Assignment →
This exercise calls for retyping every line below exactly, with the images omitted.

Dataset excerpts:
******

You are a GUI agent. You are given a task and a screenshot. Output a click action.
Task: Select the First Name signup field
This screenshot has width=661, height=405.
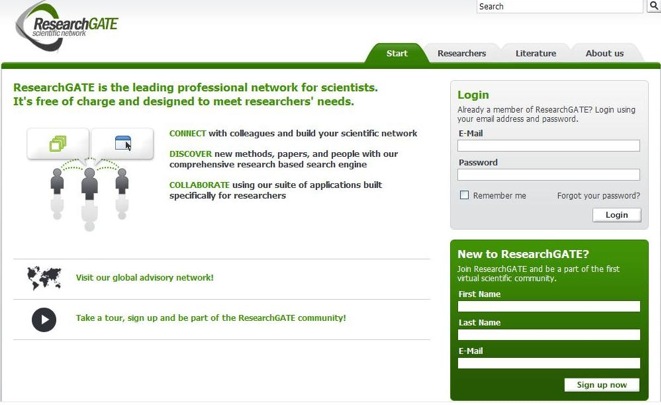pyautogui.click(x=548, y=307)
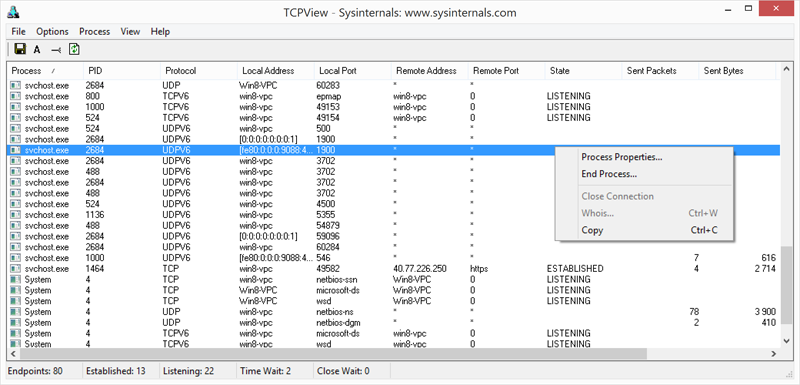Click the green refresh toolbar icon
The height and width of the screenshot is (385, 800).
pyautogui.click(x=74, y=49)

******

Task answer →
You are a GUI agent. You are given a task and a screenshot. Output a click action.
Task: Select the First Name signup field
This screenshot has width=661, height=405.
pyautogui.click(x=548, y=307)
Click the green refresh toolbar icon
The height and width of the screenshot is (385, 800).
pyautogui.click(x=74, y=49)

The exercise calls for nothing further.